Please repeat the lines below exactly. Begin with the line containing "[Мой Мир] (19, 1777)" and go on through the line containing "[Любой Вид] (10, 1916)".

- - - - - - -

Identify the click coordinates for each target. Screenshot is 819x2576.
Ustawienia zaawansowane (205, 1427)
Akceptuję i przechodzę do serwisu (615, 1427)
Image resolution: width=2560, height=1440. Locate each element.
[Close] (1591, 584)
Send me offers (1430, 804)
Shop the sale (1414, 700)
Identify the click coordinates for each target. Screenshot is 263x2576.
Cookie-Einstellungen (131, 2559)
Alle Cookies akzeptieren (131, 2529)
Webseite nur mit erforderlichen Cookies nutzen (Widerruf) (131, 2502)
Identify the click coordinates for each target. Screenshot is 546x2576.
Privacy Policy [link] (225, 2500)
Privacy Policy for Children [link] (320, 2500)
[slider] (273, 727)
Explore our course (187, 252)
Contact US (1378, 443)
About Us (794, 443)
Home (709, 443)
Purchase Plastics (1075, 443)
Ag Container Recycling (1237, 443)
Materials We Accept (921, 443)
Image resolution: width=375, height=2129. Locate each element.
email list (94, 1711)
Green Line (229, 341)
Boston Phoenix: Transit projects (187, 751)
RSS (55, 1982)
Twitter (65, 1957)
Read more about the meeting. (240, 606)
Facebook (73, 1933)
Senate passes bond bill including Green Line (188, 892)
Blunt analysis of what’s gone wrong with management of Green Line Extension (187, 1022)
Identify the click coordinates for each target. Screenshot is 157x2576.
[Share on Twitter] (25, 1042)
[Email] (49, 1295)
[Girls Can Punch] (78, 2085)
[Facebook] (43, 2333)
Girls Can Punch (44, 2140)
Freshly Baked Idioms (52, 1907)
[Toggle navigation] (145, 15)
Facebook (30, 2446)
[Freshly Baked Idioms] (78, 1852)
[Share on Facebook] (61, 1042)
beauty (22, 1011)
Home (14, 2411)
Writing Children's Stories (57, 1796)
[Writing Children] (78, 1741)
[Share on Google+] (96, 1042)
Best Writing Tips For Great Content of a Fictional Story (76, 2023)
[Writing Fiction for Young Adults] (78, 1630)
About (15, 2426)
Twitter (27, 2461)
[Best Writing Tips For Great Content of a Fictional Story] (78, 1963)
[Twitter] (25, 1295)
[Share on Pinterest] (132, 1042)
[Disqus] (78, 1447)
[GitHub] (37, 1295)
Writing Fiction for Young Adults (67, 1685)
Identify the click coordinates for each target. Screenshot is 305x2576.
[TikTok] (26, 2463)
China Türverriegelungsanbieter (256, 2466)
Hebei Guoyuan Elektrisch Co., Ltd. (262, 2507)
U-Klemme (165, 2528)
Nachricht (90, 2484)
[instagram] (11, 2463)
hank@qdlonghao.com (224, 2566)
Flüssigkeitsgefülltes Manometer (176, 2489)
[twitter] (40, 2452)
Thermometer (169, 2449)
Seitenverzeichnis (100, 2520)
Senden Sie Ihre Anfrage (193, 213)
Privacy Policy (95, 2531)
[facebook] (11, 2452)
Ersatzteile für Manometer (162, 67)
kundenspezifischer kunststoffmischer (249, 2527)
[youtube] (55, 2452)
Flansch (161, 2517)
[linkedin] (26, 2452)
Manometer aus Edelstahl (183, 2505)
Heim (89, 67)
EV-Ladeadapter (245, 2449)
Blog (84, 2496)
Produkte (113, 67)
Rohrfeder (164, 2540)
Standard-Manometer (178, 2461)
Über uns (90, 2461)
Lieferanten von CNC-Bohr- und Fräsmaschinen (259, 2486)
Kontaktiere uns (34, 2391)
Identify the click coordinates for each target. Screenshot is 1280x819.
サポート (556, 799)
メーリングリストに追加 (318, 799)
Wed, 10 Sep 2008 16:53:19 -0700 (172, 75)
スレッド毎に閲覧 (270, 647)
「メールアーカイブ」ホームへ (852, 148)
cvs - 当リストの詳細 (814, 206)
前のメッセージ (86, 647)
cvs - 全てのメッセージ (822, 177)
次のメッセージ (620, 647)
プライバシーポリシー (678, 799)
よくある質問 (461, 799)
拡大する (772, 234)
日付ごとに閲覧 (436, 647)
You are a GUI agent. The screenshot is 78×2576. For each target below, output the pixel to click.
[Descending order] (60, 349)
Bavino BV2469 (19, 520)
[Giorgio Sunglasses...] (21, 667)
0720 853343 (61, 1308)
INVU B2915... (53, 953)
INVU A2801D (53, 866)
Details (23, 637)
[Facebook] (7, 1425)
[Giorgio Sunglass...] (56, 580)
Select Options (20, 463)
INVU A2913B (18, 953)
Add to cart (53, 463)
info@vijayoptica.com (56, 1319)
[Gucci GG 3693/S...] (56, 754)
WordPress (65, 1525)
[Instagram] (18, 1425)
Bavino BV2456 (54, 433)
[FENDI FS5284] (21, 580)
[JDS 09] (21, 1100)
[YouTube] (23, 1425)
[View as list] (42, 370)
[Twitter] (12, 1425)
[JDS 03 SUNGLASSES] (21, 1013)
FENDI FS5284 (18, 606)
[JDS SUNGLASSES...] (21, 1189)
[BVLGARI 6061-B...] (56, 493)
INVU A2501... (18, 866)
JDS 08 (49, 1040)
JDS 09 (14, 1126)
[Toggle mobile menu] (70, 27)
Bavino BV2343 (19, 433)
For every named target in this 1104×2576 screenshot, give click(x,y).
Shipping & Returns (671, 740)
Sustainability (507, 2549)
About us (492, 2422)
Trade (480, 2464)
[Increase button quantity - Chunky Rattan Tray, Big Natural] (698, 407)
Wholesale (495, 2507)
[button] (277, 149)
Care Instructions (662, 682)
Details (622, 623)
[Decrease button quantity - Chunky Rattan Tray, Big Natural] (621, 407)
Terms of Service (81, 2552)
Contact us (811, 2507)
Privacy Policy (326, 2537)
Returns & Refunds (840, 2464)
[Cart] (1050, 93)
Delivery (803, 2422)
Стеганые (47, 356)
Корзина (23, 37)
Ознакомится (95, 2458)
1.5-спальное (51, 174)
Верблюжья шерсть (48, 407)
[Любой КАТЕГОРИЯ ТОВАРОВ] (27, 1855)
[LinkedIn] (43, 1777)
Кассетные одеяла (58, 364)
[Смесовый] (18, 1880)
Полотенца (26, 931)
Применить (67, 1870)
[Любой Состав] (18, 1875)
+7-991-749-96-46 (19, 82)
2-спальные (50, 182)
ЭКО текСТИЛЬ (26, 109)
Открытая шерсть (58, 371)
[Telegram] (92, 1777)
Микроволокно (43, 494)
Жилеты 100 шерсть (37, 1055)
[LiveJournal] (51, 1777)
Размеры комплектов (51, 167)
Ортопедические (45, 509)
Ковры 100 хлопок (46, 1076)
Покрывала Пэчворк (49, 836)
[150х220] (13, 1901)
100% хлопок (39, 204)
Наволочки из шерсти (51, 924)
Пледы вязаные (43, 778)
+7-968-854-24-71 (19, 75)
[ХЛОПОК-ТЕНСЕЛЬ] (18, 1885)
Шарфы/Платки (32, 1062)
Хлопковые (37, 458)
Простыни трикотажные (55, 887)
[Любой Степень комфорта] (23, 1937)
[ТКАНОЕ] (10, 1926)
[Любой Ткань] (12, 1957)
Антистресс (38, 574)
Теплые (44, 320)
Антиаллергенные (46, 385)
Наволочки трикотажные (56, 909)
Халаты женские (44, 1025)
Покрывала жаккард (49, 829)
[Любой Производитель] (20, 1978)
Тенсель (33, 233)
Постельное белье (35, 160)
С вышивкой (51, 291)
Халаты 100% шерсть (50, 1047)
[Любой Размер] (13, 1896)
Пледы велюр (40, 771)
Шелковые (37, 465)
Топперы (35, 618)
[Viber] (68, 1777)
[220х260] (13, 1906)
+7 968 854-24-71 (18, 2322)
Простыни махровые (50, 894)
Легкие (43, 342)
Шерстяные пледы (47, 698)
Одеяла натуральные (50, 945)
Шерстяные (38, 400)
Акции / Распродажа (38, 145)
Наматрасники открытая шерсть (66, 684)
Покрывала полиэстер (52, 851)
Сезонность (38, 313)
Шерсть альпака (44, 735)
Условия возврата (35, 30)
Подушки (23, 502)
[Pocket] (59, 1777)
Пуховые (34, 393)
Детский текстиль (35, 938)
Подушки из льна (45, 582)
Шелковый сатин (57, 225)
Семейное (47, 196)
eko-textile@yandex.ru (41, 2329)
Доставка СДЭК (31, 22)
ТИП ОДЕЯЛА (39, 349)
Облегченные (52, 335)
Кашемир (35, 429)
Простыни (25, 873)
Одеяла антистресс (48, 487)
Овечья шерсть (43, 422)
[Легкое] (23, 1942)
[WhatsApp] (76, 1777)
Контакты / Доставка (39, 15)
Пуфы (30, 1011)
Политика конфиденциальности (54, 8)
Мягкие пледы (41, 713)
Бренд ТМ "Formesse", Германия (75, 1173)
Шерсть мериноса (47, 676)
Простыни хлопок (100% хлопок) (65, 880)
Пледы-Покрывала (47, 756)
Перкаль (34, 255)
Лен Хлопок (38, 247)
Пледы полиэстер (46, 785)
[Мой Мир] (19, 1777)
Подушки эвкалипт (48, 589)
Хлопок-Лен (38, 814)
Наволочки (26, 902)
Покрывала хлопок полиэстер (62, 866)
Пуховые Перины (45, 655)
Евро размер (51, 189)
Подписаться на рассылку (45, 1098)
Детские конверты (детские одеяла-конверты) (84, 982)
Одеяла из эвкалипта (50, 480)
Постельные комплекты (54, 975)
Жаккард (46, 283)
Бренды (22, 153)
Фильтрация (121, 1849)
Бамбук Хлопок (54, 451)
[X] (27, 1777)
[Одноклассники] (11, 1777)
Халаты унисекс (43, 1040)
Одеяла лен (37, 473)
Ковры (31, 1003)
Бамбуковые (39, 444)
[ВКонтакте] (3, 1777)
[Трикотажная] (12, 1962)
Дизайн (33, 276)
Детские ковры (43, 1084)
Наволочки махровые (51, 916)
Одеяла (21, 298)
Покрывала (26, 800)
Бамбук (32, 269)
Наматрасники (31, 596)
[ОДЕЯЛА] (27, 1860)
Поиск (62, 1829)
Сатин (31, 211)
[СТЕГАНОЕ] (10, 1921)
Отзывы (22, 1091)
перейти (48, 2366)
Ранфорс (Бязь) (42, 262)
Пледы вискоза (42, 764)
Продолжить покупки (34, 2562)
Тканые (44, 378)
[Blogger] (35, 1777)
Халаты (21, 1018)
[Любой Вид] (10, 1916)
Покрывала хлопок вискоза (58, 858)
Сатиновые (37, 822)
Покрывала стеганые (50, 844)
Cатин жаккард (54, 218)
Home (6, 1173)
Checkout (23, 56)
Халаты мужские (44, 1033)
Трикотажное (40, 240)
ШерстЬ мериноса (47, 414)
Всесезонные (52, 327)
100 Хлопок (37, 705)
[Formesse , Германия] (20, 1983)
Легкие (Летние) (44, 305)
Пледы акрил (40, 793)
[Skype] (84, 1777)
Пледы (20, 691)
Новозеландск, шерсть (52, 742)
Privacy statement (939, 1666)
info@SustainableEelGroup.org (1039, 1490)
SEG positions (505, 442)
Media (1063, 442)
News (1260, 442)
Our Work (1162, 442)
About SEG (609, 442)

- - - - - - -

SOLUTION TO THIS EXERCISE:
[Мой Мир] (19, 1777)
Подушки эвкалипт (48, 589)
Хлопок-Лен (38, 814)
Наволочки (26, 902)
Покрывала хлопок полиэстер (62, 866)
Пуховые Перины (45, 655)
Евро размер (51, 189)
Подписаться на рассылку (45, 1098)
Детские конверты (детские одеяла-конверты) (84, 982)
Одеяла из эвкалипта (50, 480)
Постельные комплекты (54, 975)
Жаккард (46, 283)
Бренды (22, 153)
Фильтрация (121, 1849)
Бамбук Хлопок (54, 451)
[X] (27, 1777)
[Одноклассники] (11, 1777)
Халаты унисекс (43, 1040)
Одеяла лен (37, 473)
Ковры (31, 1003)
Бамбуковые (39, 444)
[ВКонтакте] (3, 1777)
[Трикотажная] (12, 1962)
Дизайн (33, 276)
Детские ковры (43, 1084)
Наволочки махровые (51, 916)
Одеяла (21, 298)
Покрывала (26, 800)
Бамбук (32, 269)
Наматрасники (31, 596)
[ОДЕЯЛА] (27, 1860)
Поиск (62, 1829)
Сатин (31, 211)
[СТЕГАНОЕ] (10, 1921)
Отзывы (22, 1091)
перейти (48, 2366)
Ранфорс (Бязь) (42, 262)
Пледы вискоза (42, 764)
Продолжить покупки (34, 2562)
Тканые (44, 378)
[Blogger] (35, 1777)
Халаты (21, 1018)
[Любой Вид] (10, 1916)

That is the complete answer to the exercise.